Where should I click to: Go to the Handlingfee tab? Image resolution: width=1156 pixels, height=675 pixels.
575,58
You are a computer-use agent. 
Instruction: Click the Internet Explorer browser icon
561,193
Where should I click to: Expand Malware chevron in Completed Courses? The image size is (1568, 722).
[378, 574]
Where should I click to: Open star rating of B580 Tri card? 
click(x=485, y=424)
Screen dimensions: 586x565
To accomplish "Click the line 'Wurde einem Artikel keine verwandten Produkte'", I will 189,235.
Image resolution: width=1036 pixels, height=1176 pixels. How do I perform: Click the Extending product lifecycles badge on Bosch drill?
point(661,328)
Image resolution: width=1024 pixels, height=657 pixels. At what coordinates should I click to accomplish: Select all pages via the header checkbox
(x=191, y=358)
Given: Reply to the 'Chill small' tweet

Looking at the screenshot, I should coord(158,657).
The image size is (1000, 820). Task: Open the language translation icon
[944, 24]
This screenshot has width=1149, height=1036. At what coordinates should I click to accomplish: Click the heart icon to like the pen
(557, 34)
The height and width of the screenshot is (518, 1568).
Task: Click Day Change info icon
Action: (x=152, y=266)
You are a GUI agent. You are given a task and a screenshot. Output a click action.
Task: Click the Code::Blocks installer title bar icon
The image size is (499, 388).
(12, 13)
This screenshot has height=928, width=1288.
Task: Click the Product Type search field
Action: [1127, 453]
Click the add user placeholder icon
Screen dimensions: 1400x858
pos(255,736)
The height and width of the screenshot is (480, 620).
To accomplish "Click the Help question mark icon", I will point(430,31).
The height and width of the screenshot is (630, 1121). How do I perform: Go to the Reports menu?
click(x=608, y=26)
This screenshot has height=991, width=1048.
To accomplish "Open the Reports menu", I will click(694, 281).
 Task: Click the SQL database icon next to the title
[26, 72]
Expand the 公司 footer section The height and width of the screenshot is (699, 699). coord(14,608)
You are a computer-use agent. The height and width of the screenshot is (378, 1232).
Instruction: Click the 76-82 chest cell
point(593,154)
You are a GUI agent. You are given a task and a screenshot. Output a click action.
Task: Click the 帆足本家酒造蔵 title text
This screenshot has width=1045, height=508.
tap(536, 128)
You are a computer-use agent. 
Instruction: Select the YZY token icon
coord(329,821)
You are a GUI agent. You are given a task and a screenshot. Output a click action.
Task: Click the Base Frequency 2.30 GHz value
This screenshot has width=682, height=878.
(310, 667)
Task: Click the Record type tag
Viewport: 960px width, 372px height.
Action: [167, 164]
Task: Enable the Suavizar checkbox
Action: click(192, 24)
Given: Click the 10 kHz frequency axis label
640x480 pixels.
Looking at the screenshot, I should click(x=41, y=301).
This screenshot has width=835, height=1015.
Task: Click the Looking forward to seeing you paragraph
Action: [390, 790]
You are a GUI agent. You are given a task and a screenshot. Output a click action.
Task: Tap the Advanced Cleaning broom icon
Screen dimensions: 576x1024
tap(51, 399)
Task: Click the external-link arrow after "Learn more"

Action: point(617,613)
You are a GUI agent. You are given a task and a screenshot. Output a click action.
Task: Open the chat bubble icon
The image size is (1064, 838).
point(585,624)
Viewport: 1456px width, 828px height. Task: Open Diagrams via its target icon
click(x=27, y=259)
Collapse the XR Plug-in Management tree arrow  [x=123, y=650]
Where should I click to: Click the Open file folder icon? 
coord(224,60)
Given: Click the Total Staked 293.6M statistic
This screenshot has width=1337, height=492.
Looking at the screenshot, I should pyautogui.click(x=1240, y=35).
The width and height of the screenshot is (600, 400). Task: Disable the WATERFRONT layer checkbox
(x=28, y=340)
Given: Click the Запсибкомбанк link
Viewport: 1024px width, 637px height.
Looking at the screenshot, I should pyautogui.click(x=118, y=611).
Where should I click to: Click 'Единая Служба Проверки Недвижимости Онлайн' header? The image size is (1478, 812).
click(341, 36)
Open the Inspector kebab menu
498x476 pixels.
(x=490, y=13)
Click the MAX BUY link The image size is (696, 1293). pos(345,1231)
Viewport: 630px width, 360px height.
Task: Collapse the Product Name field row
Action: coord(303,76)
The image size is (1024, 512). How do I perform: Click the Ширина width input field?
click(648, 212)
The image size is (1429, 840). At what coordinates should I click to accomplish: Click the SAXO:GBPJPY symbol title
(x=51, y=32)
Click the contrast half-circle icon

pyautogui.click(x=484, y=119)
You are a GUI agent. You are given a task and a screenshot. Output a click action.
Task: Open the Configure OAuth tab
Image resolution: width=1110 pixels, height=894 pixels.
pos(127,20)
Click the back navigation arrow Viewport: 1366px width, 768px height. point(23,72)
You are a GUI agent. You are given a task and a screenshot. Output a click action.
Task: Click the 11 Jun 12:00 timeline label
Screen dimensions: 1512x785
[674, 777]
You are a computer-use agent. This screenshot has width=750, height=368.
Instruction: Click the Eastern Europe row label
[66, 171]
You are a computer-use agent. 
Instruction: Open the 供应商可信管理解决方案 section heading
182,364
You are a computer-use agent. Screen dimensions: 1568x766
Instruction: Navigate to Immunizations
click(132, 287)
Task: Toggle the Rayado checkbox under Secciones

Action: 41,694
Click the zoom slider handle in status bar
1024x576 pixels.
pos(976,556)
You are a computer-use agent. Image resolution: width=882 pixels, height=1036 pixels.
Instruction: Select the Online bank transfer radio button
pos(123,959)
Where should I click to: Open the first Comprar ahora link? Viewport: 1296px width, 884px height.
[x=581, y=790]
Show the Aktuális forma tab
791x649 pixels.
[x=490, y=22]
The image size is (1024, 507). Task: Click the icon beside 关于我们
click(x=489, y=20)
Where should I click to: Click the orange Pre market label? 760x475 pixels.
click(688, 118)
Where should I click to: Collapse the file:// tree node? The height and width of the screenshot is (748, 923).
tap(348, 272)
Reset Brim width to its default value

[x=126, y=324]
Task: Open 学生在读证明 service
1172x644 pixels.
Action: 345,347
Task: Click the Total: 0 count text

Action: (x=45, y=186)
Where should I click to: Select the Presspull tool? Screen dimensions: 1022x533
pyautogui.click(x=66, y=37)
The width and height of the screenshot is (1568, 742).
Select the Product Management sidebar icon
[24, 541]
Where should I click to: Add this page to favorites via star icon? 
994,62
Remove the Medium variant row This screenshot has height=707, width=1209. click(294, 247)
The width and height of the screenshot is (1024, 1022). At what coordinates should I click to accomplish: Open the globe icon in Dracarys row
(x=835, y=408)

::::::::

▶ _Request_:
Please copy all of the data above word for word, keeping every line unchanged.

▶ _Response to the task_:
Where should I click to: Go to the Handlingfee tab? Image resolution: width=1156 pixels, height=675 pixels.
575,58
You are a computer-use agent. 
Instruction: Click the Internet Explorer browser icon
561,193
Where should I click to: Expand Malware chevron in Completed Courses? The image size is (1568, 722).
[378, 574]
Where should I click to: Open star rating of B580 Tri card? 
click(x=485, y=424)
Screen dimensions: 586x565
To accomplish "Click the line 'Wurde einem Artikel keine verwandten Produkte'", I will 189,235.
Image resolution: width=1036 pixels, height=1176 pixels. How do I perform: Click the Extending product lifecycles badge on Bosch drill?
point(661,328)
Image resolution: width=1024 pixels, height=657 pixels. At what coordinates should I click to accomplish: Select all pages via the header checkbox
(x=191, y=358)
Given: Reply to the 'Chill small' tweet

Looking at the screenshot, I should coord(158,657).
The image size is (1000, 820). Task: Open the language translation icon
[944, 24]
This screenshot has width=1149, height=1036. At what coordinates should I click to accomplish: Click the heart icon to like the pen
(557, 34)
The height and width of the screenshot is (518, 1568).
Task: Click Day Change info icon
Action: (x=152, y=266)
You are a GUI agent. You are given a task and a screenshot. Output a click action.
Task: Click the Code::Blocks installer title bar icon
The image size is (499, 388).
(12, 13)
This screenshot has height=928, width=1288.
Task: Click the Product Type search field
Action: [1127, 453]
Click the add user placeholder icon
Screen dimensions: 1400x858
pos(255,736)
The height and width of the screenshot is (480, 620).
To accomplish "Click the Help question mark icon", I will point(430,31).
The height and width of the screenshot is (630, 1121). How do I perform: Go to the Reports menu?
click(x=608, y=26)
This screenshot has height=991, width=1048.
To accomplish "Open the Reports menu", I will click(694, 281).
 Task: Click the SQL database icon next to the title
[26, 72]
Expand the 公司 footer section The height and width of the screenshot is (699, 699). coord(14,608)
You are a computer-use agent. The height and width of the screenshot is (378, 1232).
Instruction: Click the 76-82 chest cell
point(593,154)
You are a GUI agent. You are given a task and a screenshot. Output a click action.
Task: Click the 帆足本家酒造蔵 title text
This screenshot has width=1045, height=508.
tap(536, 128)
You are a computer-use agent. 
Instruction: Select the YZY token icon
coord(329,821)
You are a GUI agent. You are given a task and a screenshot. Output a click action.
Task: Click the Base Frequency 2.30 GHz value
This screenshot has width=682, height=878.
(310, 667)
Task: Click the Record type tag
Viewport: 960px width, 372px height.
Action: [167, 164]
Task: Enable the Suavizar checkbox
Action: click(192, 24)
Given: Click the 10 kHz frequency axis label
640x480 pixels.
Looking at the screenshot, I should click(x=41, y=301).
This screenshot has width=835, height=1015.
Task: Click the Looking forward to seeing you paragraph
Action: [390, 790]
You are a GUI agent. You are given a task and a screenshot. Output a click action.
Task: Tap the Advanced Cleaning broom icon
Screen dimensions: 576x1024
tap(51, 399)
Task: Click the external-link arrow after "Learn more"

Action: point(617,613)
You are a GUI agent. You are given a task and a screenshot. Output a click action.
Task: Open the chat bubble icon
The image size is (1064, 838).
point(585,624)
Viewport: 1456px width, 828px height. Task: Open Diagrams via its target icon
click(x=27, y=259)
Collapse the XR Plug-in Management tree arrow  [x=123, y=650]
Where should I click to: Click the Open file folder icon? 
coord(224,60)
Given: Click the Total Staked 293.6M statistic
This screenshot has width=1337, height=492.
Looking at the screenshot, I should pyautogui.click(x=1240, y=35).
The width and height of the screenshot is (600, 400). Task: Disable the WATERFRONT layer checkbox
(x=28, y=340)
Given: Click the Запсибкомбанк link
Viewport: 1024px width, 637px height.
Looking at the screenshot, I should pyautogui.click(x=118, y=611).
Where should I click to: Click 'Единая Служба Проверки Недвижимости Онлайн' header? The image size is (1478, 812).
click(341, 36)
Open the Inspector kebab menu
498x476 pixels.
(x=490, y=13)
Click the MAX BUY link The image size is (696, 1293). pos(345,1231)
Viewport: 630px width, 360px height.
Task: Collapse the Product Name field row
Action: coord(303,76)
The image size is (1024, 512). How do I perform: Click the Ширина width input field?
click(648, 212)
The image size is (1429, 840). At what coordinates should I click to accomplish: Click the SAXO:GBPJPY symbol title
(x=51, y=32)
Click the contrast half-circle icon

pyautogui.click(x=484, y=119)
You are a GUI agent. You are given a task and a screenshot. Output a click action.
Task: Open the Configure OAuth tab
Image resolution: width=1110 pixels, height=894 pixels.
pos(127,20)
Click the back navigation arrow Viewport: 1366px width, 768px height. point(23,72)
You are a GUI agent. You are given a task and a screenshot. Output a click action.
Task: Click the 11 Jun 12:00 timeline label
Screen dimensions: 1512x785
[674, 777]
You are a computer-use agent. This screenshot has width=750, height=368.
Instruction: Click the Eastern Europe row label
[66, 171]
You are a computer-use agent. 
Instruction: Open the 供应商可信管理解决方案 section heading
182,364
You are a computer-use agent. Screen dimensions: 1568x766
Instruction: Navigate to Immunizations
click(132, 287)
Task: Toggle the Rayado checkbox under Secciones

Action: 41,694
Click the zoom slider handle in status bar
1024x576 pixels.
pos(976,556)
You are a computer-use agent. Image resolution: width=882 pixels, height=1036 pixels.
Instruction: Select the Online bank transfer radio button
pos(123,959)
Where should I click to: Open the first Comprar ahora link? Viewport: 1296px width, 884px height.
[x=581, y=790]
Show the Aktuális forma tab
791x649 pixels.
[x=490, y=22]
The image size is (1024, 507). Task: Click the icon beside 关于我们
click(x=489, y=20)
Where should I click to: Click the orange Pre market label? 760x475 pixels.
click(688, 118)
Where should I click to: Collapse the file:// tree node? The height and width of the screenshot is (748, 923).
tap(348, 272)
Reset Brim width to its default value

[x=126, y=324]
Task: Open 学生在读证明 service
1172x644 pixels.
Action: 345,347
Task: Click the Total: 0 count text

Action: (x=45, y=186)
Where should I click to: Select the Presspull tool? Screen dimensions: 1022x533
pyautogui.click(x=66, y=37)
The width and height of the screenshot is (1568, 742).
Select the Product Management sidebar icon
[24, 541]
Where should I click to: Add this page to favorites via star icon? 
994,62
Remove the Medium variant row This screenshot has height=707, width=1209. click(294, 247)
The width and height of the screenshot is (1024, 1022). At what coordinates should I click to accomplish: Open the globe icon in Dracarys row
(x=835, y=408)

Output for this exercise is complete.